En août 2013, au Maroc, une grâce royale est accordée à un pédophile espagnol responsable du viol de 11 enfants alors que l’ONG « Touche pas à mon enfant » estime à 26 000 le nombre d’enfants violés par an. Peu de temps après, ce sont deux ados qui sont placés en détention pour avoir publié une photo de leur baiser sur Facebook, et un troisième qui les rejoint pour avoir pris ladite photo. À travers ces faits d’actualité qui ont traversé les frontières, l’état déplorable d’une justice marocaine particulièrement nébuleuse s’étale sous les yeux du monde entier. Décryptage.
« Le baiser de Nador ». Tel est désormais désigné cet incident, dans les colonnes des journaux locaux, mais pas seulement. Aljazeera, Libération , The Independant et même la presse australienne, tous font l’écho de cette intervention policière aux frontières de l’absurde et du désolant. À Nador, au nord-est du Maroc, un couple d’adolescents a été arrêté par la police pour avoir publié sur Facebook une photo les montrant en train de s’embrasser. Un troisième adolescent les rejoint pour avoir pris la photo mais l’absurdité de la situation ne s’arrête pas là : c’est une ONG qui est à l’origine de la plainte et elle a pour vocation de défendre… les libertés individuelles. Les réseaux sociaux s’enflamment, et comme souvent dans un Maroc où les pratiques américaines embrassent les traditions musulmanes comme les McDos se confondent avec les méchouis dans les rues de Casablanca, l’opinion publique se divise entre conservateurs religieux qui y voient une atteinte à la pudeur, et progressistes qui se désolent devant ce qu’ils estiment être un acte d’amour honteusement châtié.

▸ **Questions de lecture**:
a – D'après l'extrait, à combien l'ONG « Touche pas à mon enfant » estime-t-elle le nombre d'enfants violés chaque année au Maroc ?
b – Recopiez sans rien changer le passage de l'extrait qui commence aux mots « En août 2013, au » et qui s'arrête après « monde entier. Décryptage. ».

▸ **Extraits de données**:

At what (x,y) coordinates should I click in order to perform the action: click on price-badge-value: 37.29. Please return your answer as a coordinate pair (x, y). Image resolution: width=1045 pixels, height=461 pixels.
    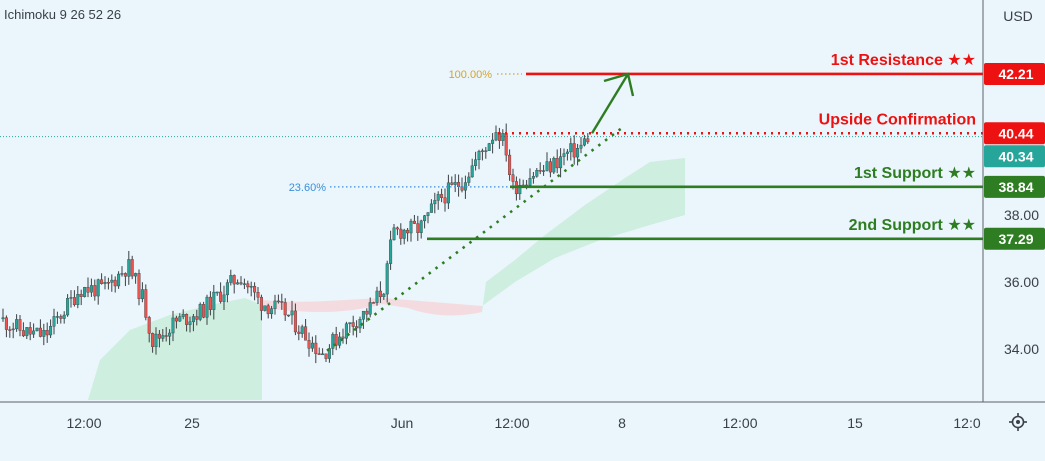
    Looking at the image, I should click on (1016, 239).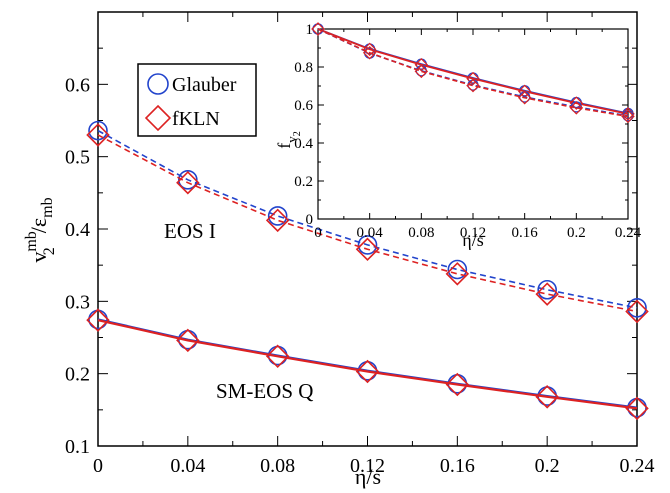 This screenshot has width=670, height=493. I want to click on inset-y-tick-label: 0.8, so click(304, 68).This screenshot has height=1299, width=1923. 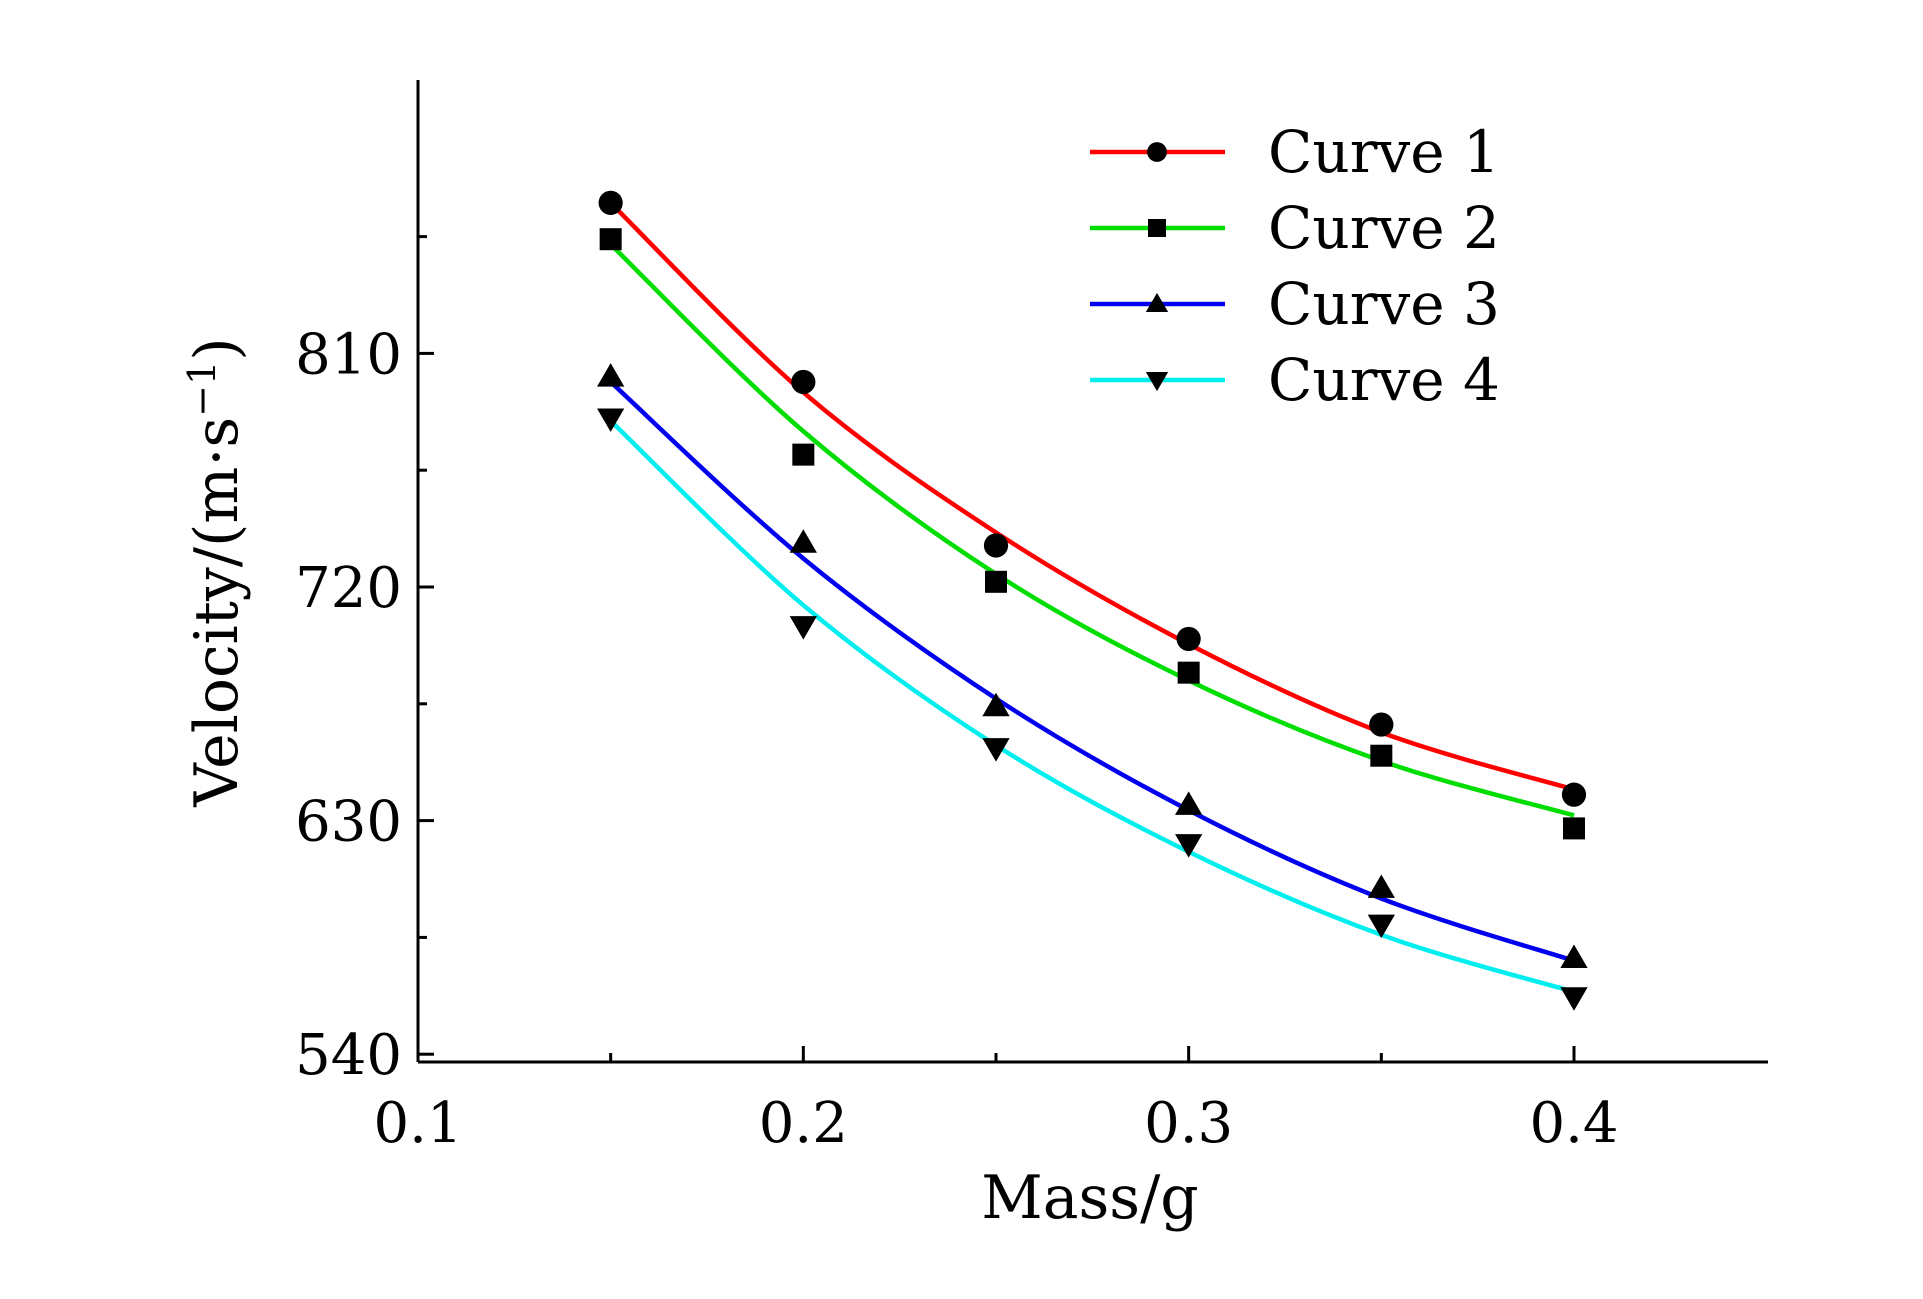 I want to click on x-tick-label: 0.2, so click(x=804, y=1124).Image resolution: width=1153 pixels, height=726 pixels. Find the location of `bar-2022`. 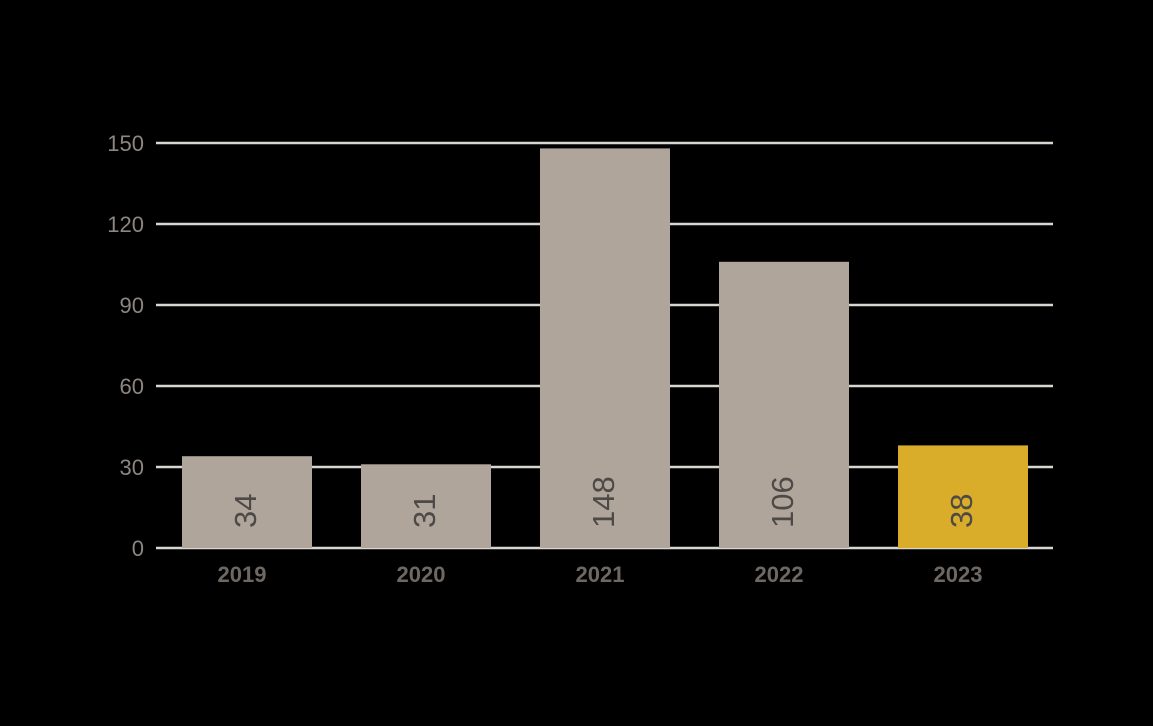

bar-2022 is located at coordinates (784, 404).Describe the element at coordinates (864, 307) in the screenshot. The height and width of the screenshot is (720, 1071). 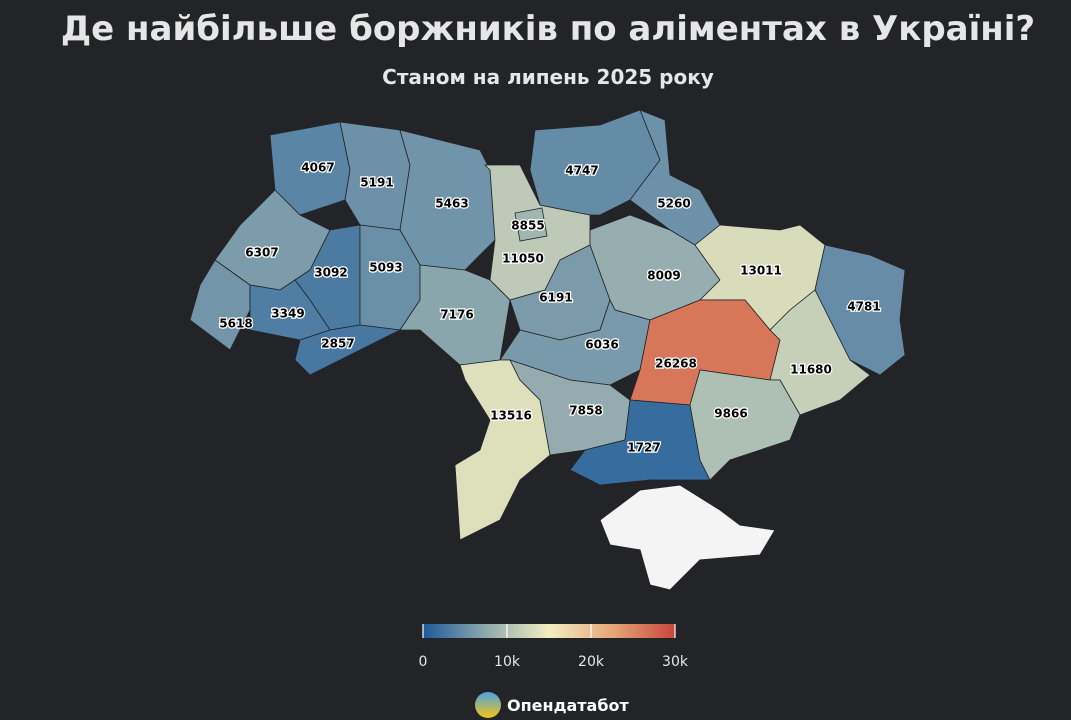
I see `region-value: 4781` at that location. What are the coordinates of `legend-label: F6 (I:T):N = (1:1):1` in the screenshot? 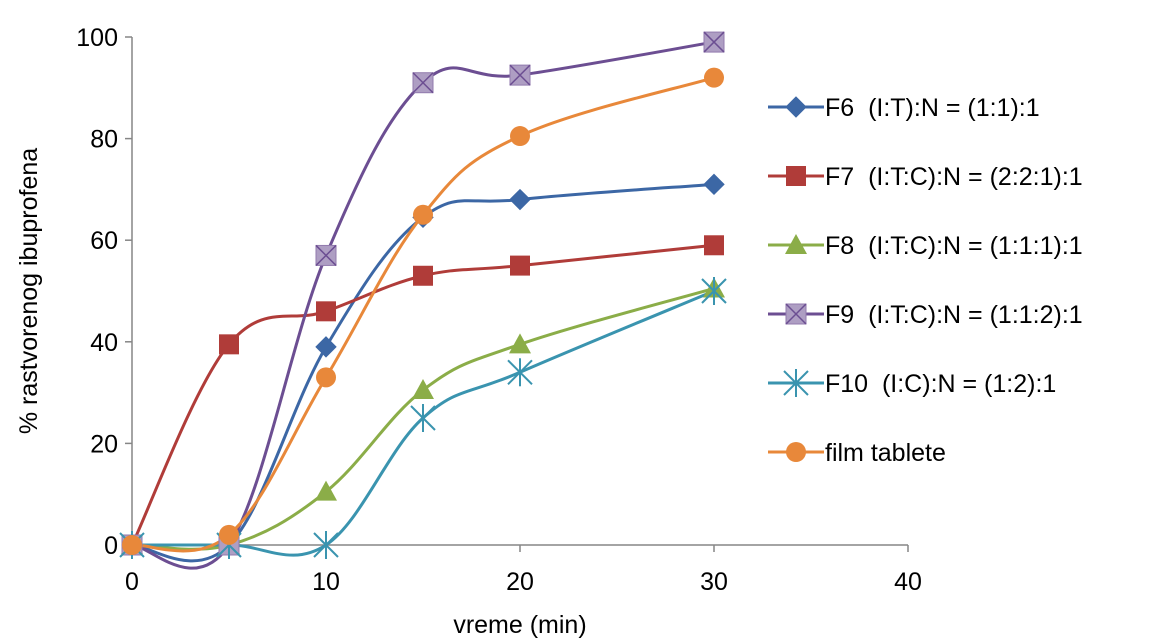 It's located at (932, 108).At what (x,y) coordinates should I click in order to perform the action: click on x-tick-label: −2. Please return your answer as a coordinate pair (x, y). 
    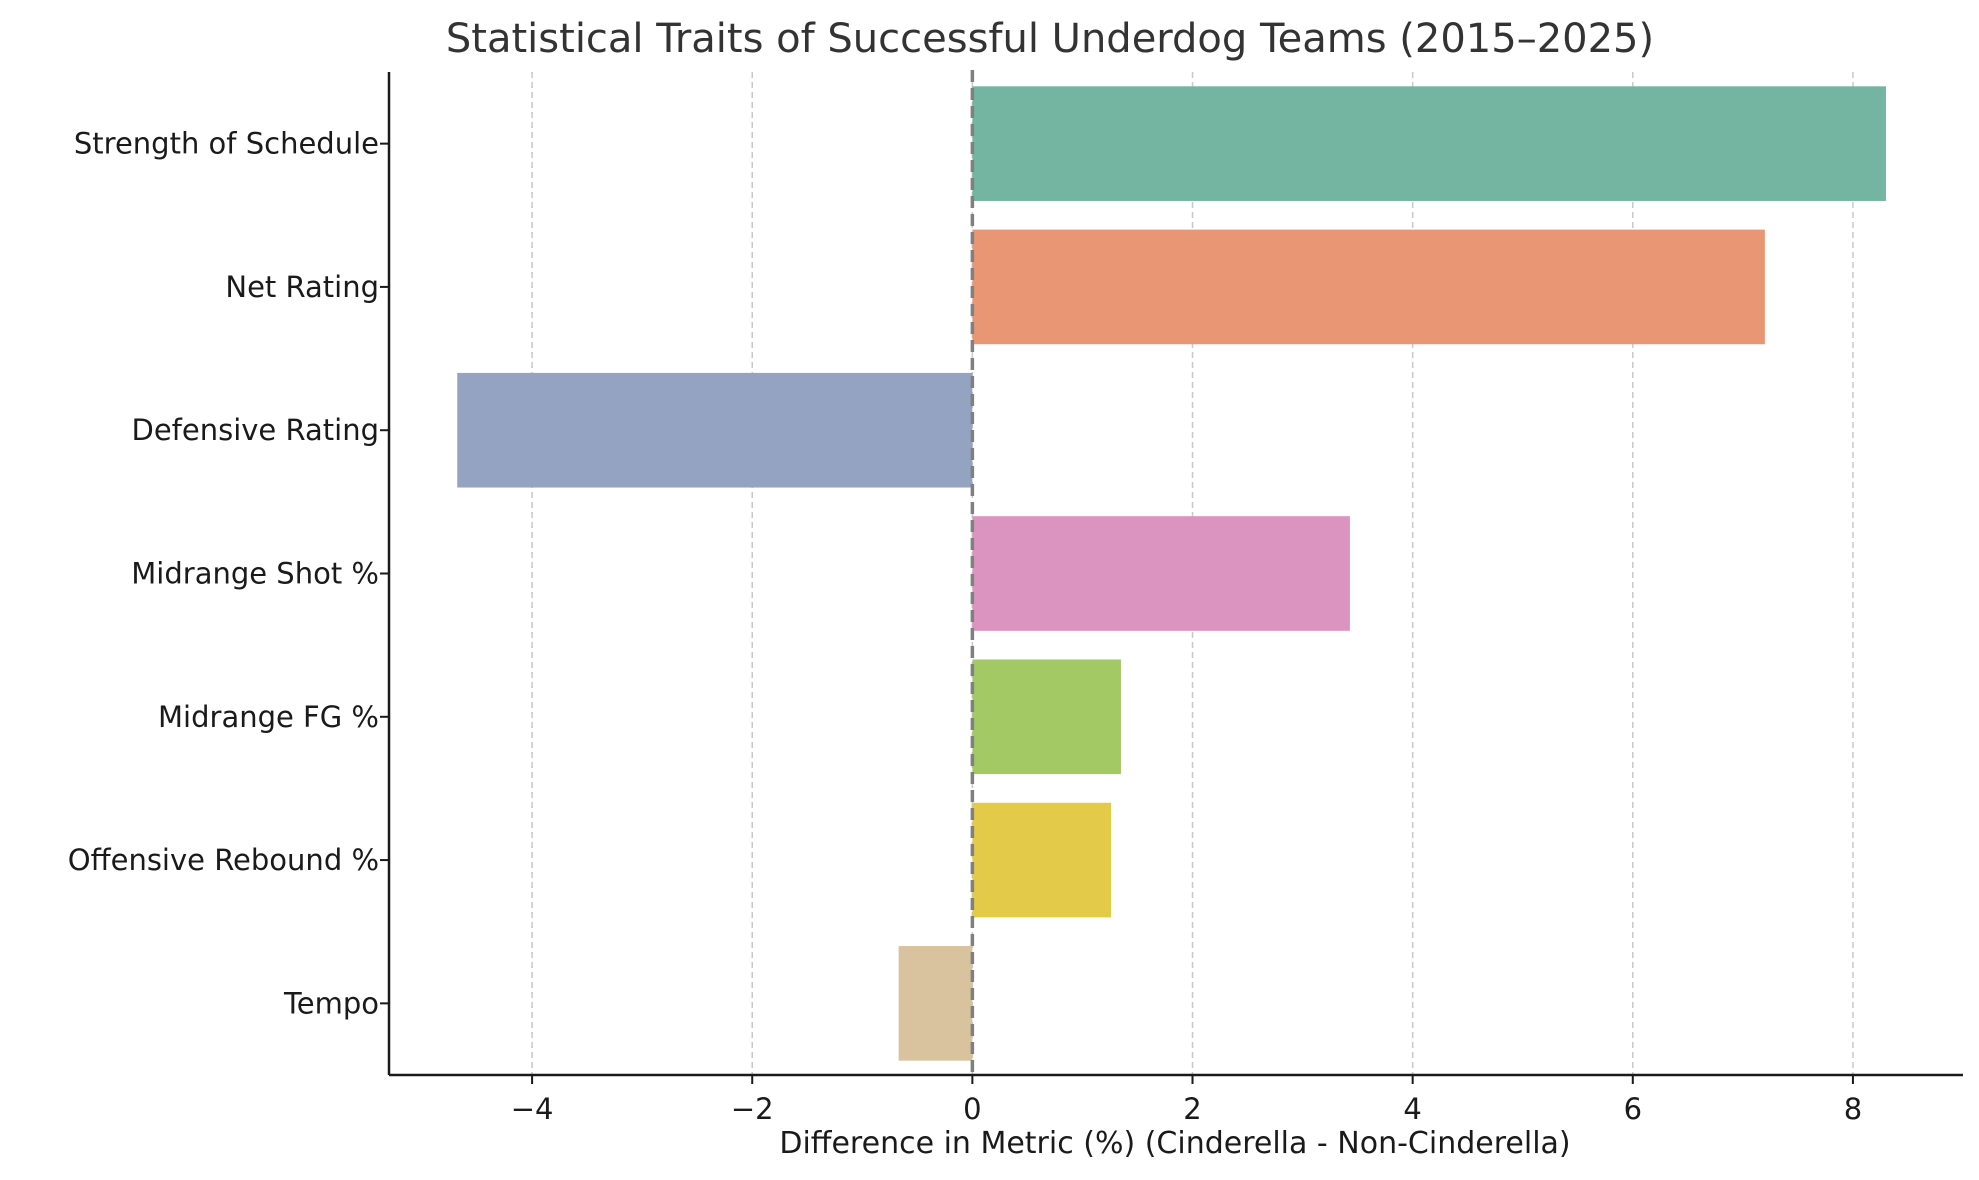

▸ **Réponses ci-dessous**:
a – À 26 000 enfants par an.

b –
En août 2013, au Maroc, une grâce royale est accordée à un pédophile espagnol responsable du viol de 11 enfants alors que l’ONG « Touche pas à mon enfant » estime à 26 000 le nombre d’enfants violés par an. Peu de temps après, ce sont deux ados qui sont placés en détention pour avoir publié une photo de leur baiser sur Facebook, et un troisième qui les rejoint pour avoir pris ladite photo. À travers ces faits d’actualité qui ont traversé les frontières, l’état déplorable d’une justice marocaine particulièrement nébuleuse s’étale sous les yeux du monde entier. Décryptage.